Stroke is a leading cause of disability in United States and each year over 795,000 Americans experience new or recurrent strokes. Stroke severely degrades lower extremity muscle function and results in slower walking speeds and deteriorated quality of life. Following stroke, a variety of gait rehabilitation modalities are available to improve community mobility but produce mixed results. Several studies have identified pre-swing as a critical region of the gait cycle and have associated deficits in plantar flexor contribution to walking subtasks with slower walking speeds. Body Weight Supported Treadmill Training (BWSTT) is a training program that consists of walking on a treadmill while a portion of body weight is supported by a harness. The Active Leg Exoskeleton (ALEX) is a 6 DOF orthosis using a force-field controller with an assist as needed paradigm designed for gait retraining of stroke victims. To compare the effects of BWSTT and ALEX training, a previous intervention study with 12 stroke survivors revealed that only the ALEX group exhibited significant changes in over ground walking speed and peak knee flexion angle. The objective of this study was to use musculoskeletal modeling to investigate the changes in muscle coordination of patients that underwent BWSTT and ALEX training. Three dimensional musculoskeletal simulations for one full gait cycle were built for each patient before and after training. Analyses were performed on lower extremity muscles during paretic pre-swing to calculate average muscle force, time integral of individual muscles to support and accelerate the center of mass forward as well as individual muscle contributions to knee angle acceleration. Moreover muscle potential analyses were performed to quantify the role of posture, independent of muscle force, to accelerate the center of mass. ALEX trained subjects exhibited an increase in plantar flexor force, soleus and iliopsoas propulsion and less vastus braking of the center of mass. Results also indicated that plantar flexors and vastus contributed less to knee extension. BWSTT subjects exhibited a decrease in vastus breaking but plantar flexor propulsion showed close to zero change. Vastus also contributed less to knee extension similar to ALEX, but the net soleus contribution to extension increased post training.

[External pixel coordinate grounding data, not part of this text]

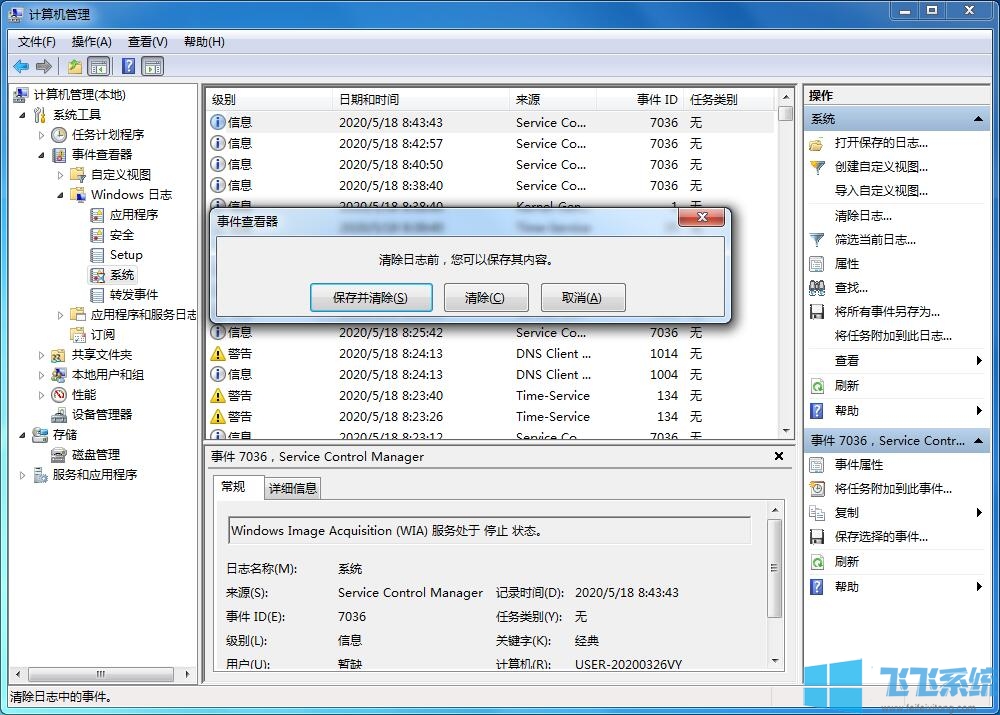The image size is (1000, 715).
Task: Open the 操作(A) menu
Action: click(x=91, y=41)
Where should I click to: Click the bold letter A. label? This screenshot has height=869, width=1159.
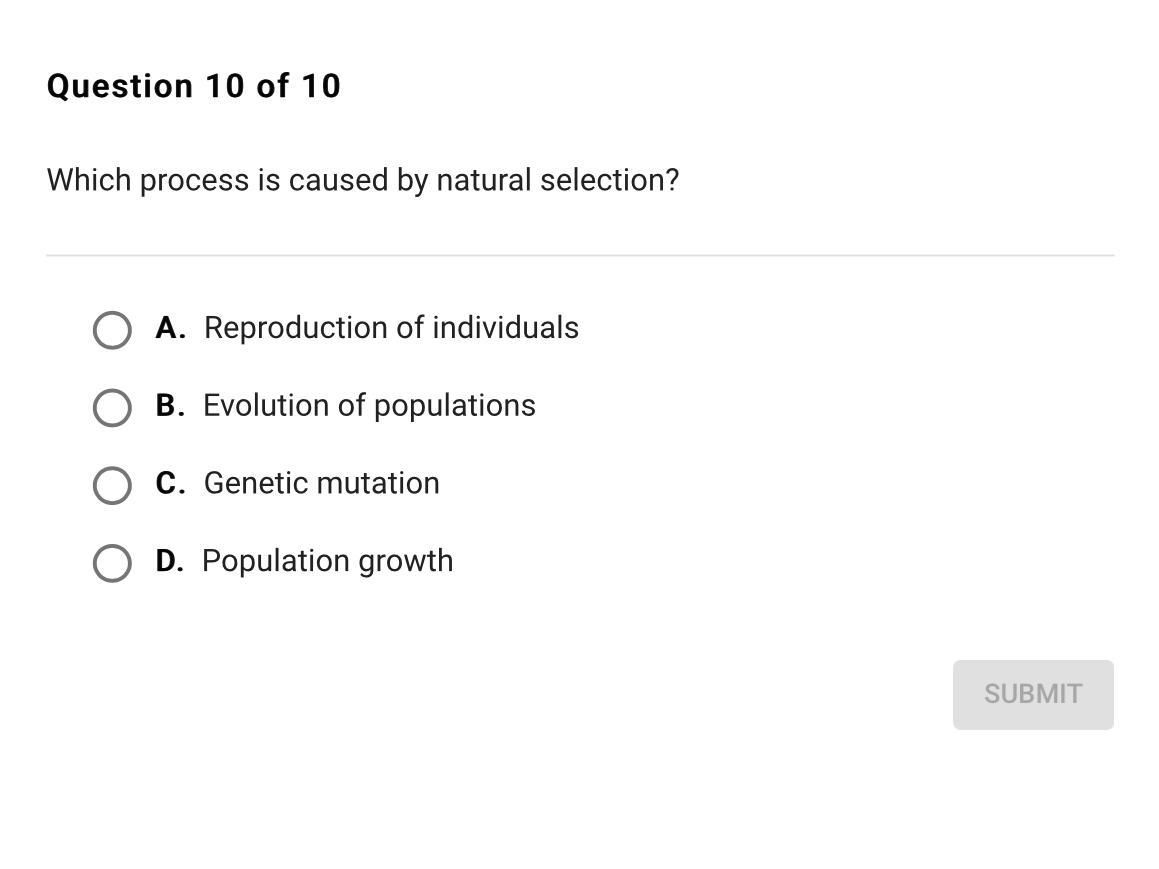(170, 328)
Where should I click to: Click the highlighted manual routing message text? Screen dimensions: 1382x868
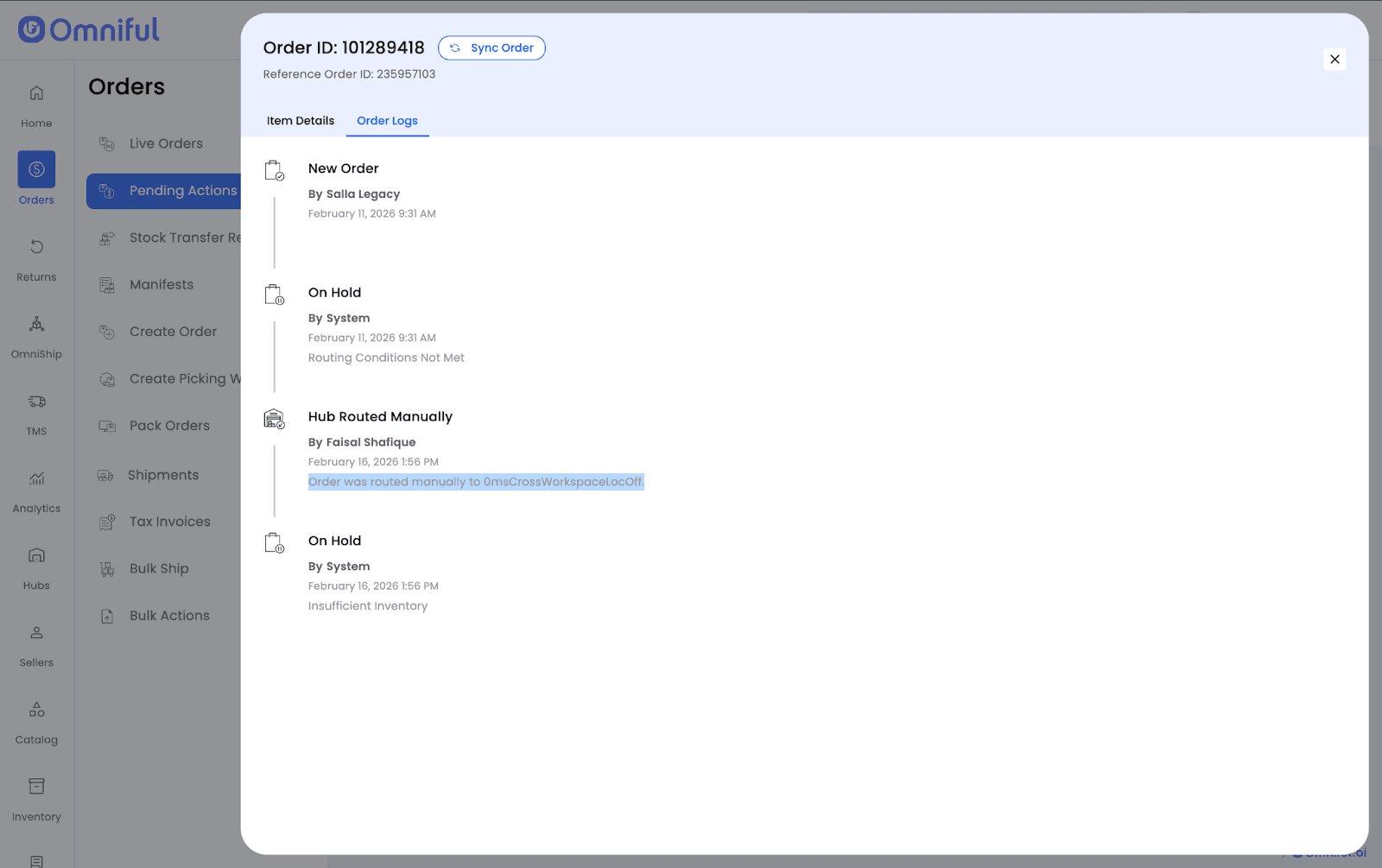point(476,482)
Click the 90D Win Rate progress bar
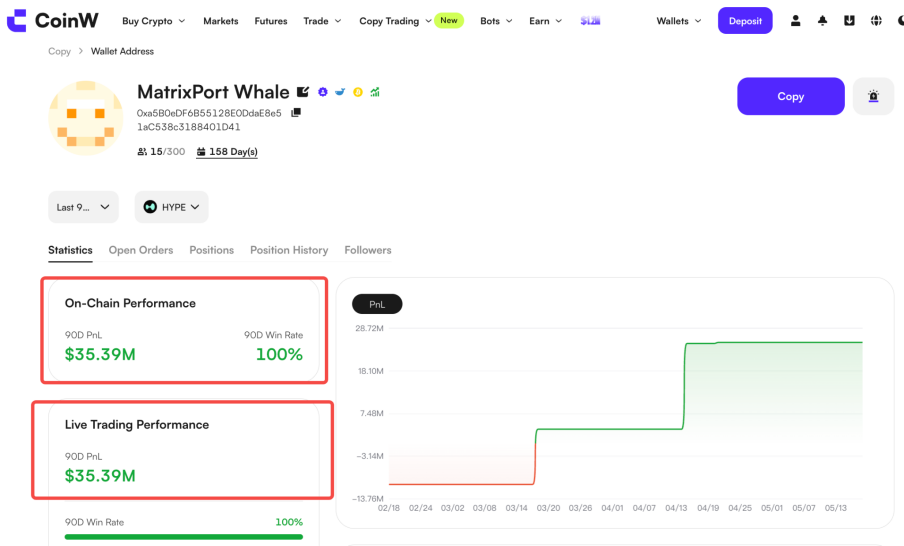The height and width of the screenshot is (546, 904). 183,537
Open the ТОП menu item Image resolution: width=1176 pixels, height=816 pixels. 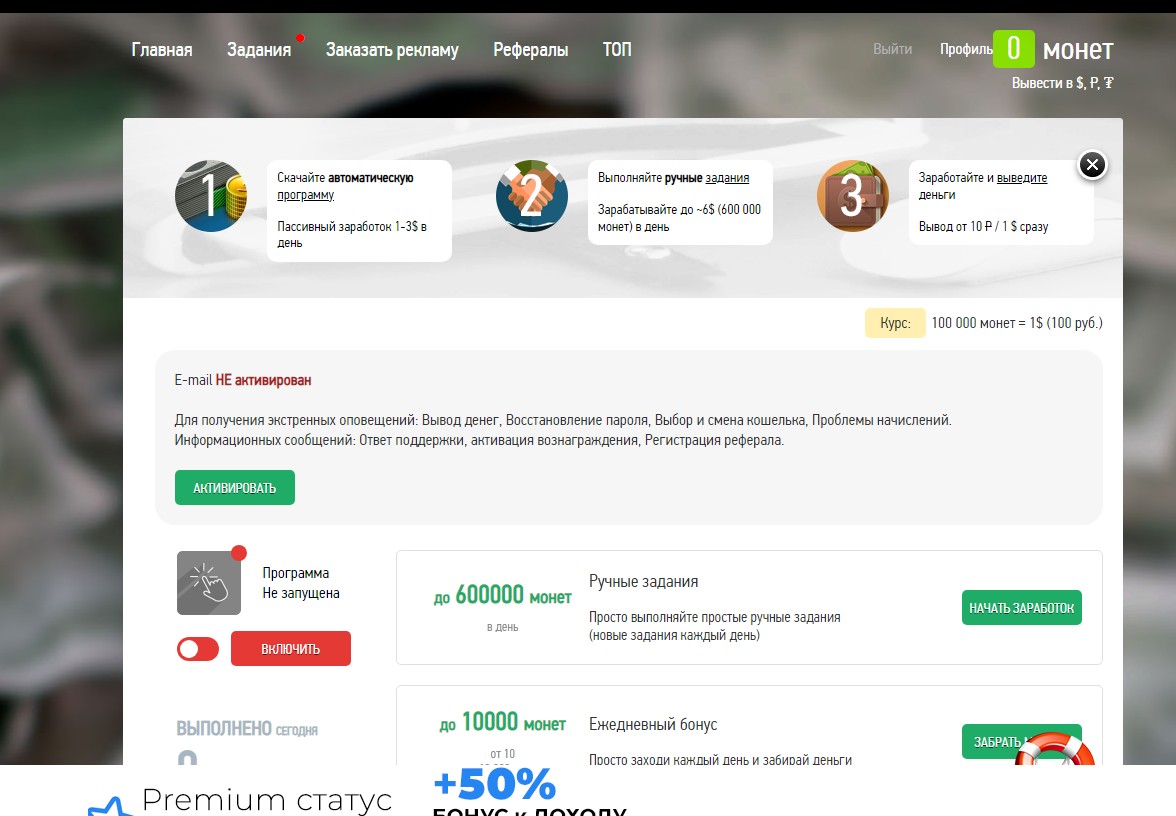click(x=617, y=50)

Increases in speed and peak knee flexion angles were only found to be significant for the ALEX group. Our results indicate decreased vastus braking and increased paretic propulsion was the main reason for this change following ALEX training. The BWSTT group also exhibited decreased braking but paretic plantar flexors did not contribute more to propulsion. To explain the increase in peak knee flexion after ALEX training, the plantar flexors and vastus showed net decreased contribution to knee extension, but the net contribution to knee extension increased for soleus after BWSTT training.

Despite the heterogeneity among stroke survivors, ALEX appears to induce important changes in pre-swing muscle function related to observed increases in speed and knee flexion.